Running cu-vector-test .../bin/sh: line 1: 27150 Aborted                 (core dumped) ./$x > $x.testlog 2>&1
... FAIL cu-vector-test
Running cu-matrix-test .../bin/sh: line 1: 27161 Aborted                 (core dumped) ./$x > $x.testlog 2>&1
... FAIL cu-matrix-test
Running cu-math-test .../bin/sh: line 1: 27171 Aborted                 (core dumped) ./$x > $x.testlog 2>&1
... FAIL cu-math-test
Running cu-test .../bin/sh: line 1: 27180 Aborted                 (core dumped) ./$x > $x.testlog 2>&1
... FAIL cu-test
Running cu-sp-matrix-test .../bin/sh: line 1: 27189 Aborted                 (core dumped) ./$x > $x.testlog 2>&1
... FAIL cu-sp-matrix-test
Running cu-packed-matrix-test .../bin/sh: line 1: 27198 Aborted                 (core dumped) ./$x > $x.testlog 2>&1
... FAIL cu-packed-matrix-test
Running cu-tp-matrix-test .../bin/sh: line 1: 27207 Aborted                 (core dumped) ./$x > $x.testlog 2>&1
... FAIL cu-tp-matrix-test
Running cu-block-matrix-test .../bin/sh: line 1: 27216 Aborted                 (core dumped) ./$x > $x.testlog 2>&1
... FAIL cu-block-matrix-test
Running cu-matrix-speed-test .../bin/sh: line 1: 27225 Aborted                 (core dumped) ./$x > $x.testlog 2>&1
... FAIL cu-matrix-speed-test
Running cu-vector-speed-test .../bin/sh: line 1: 27235 Aborted                 (core dumped) ./$x > $x.testlog 2>&1
... FAIL cu-vector-speed-test
Running cu-sp-matrix-speed-test .../bin/sh: line 1: 27244 Aborted                 (core dumped) ./$x > $x.testlog 2>&1
... FAIL cu-sp-matrix-speed-test
Running cu-array-test .../bin/sh: line 1: 27253 Aborted                 (core dumped) ./$x > $x.testlog 2>&1
... FAIL cu-array-test
Running cu-sparse-matrix-test .../bin/sh: line 1: 27262 Aborted                 (core dumped) ./$x > $x.testlog 2>&1
... FAIL cu-sparse-matrix-test
Running cu-device-test ...... SUCCESS
make: *** [test] Error 1

So I'm not quite sure what's wrong, but I'm worried that CUDA 6.5 doesn't fully support my GPUs, as they are older. I was told kaldi needed 6.5, but the makefiles seem to indicate older toolkits will work. Could I run 5.5 or 6 with kaldi? They appear to more fully support my GPUs, which are plenty powerful for the task at hand if I can get them to work. I'm afraid if I had to run run_nnet2_ms_perturbed.sh in CPU-only mode, it would take too long (even with quad socket, quad core 2.9 GHz CPUs and 64 GB RAM).
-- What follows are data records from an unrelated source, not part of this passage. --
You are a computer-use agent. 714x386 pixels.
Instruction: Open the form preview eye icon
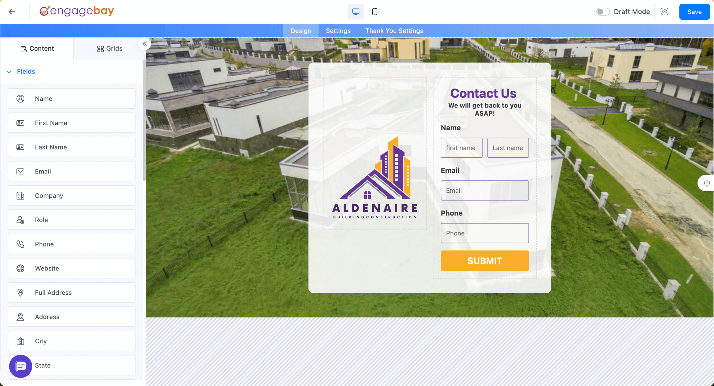(665, 12)
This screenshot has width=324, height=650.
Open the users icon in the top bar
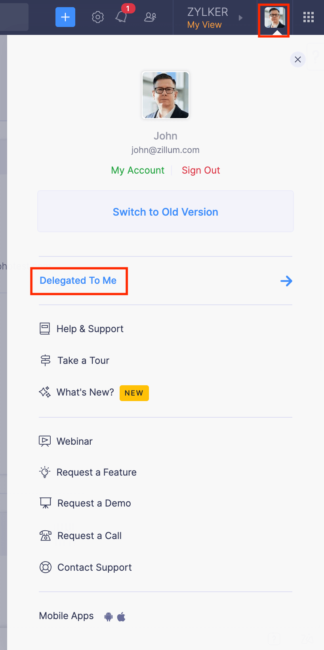point(150,17)
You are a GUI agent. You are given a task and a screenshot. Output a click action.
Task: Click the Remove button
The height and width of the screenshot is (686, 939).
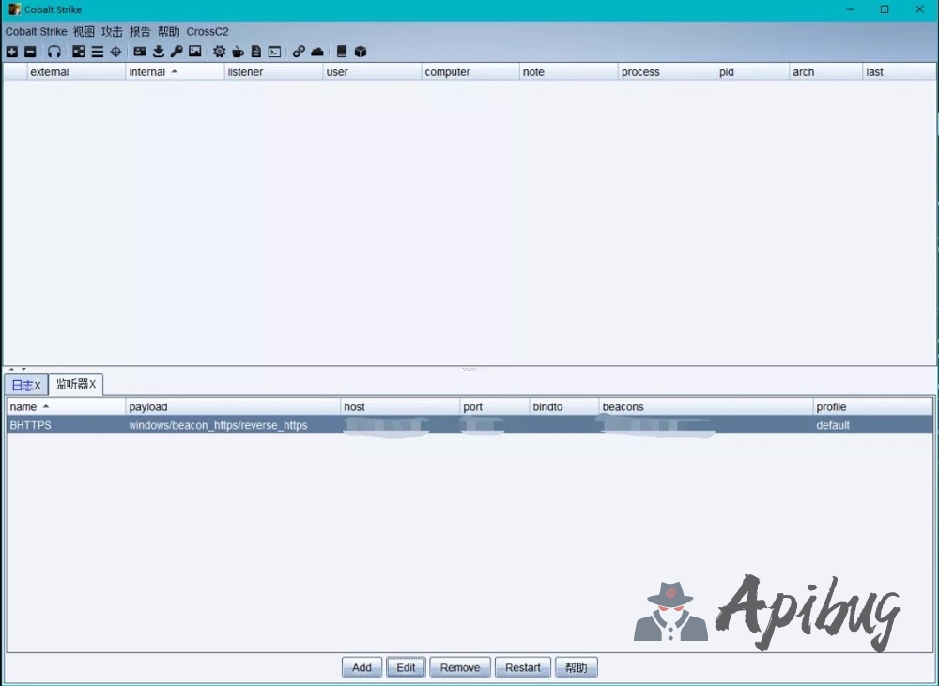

I had read this post on the old forums: http://sourceforge.net/p/kaldi/discussion/1355348/thread/c9991f50/
And tried what was recommended in there.

What would you recommend I do or try?

Thanks!

Rhiannon

Daniel Povey

unread,

Jan 12, 2016, 5:08:01 PM1/12/16

to kaldi-help

From here

https://github.com/BVLC/caffe/issues/138

it looks like you need to have an option like -gencode arch=compute_35,code=sm_35

to support that architecture, but the Makefile should already do that. Maybe do 'make clean' in cudamatrix/ and make again and check that that option is being supplied when compiling the CUDA code.

Dan

--
You received this message because you are subscribed to the Google Groups "kaldi-help" group.
To unsubscribe from this group and stop receiving emails from it, send an email to kaldi-help+...@googlegroups.com.
For more options, visit https://groups.google.com/d/optout.

RPC Portland

unread,

Jan 12, 2016, 7:54:25 PM1/12/16

to kaldi-help, dpo...@gmail.com

Dan,

I had looked over that portion of Makefile many times, trying to be sure it's not telling it to run with anything over 1.3. I haven't modified the file to see what is in that variable when it starts the tests. It is confusing how it's written in the Makefile, giving higher Compute abilities for lower CUDA versions, though it shows it would pass 1.0 and 1.3 for CUDA 6.5. Was thinking of hard-coding the architecture type.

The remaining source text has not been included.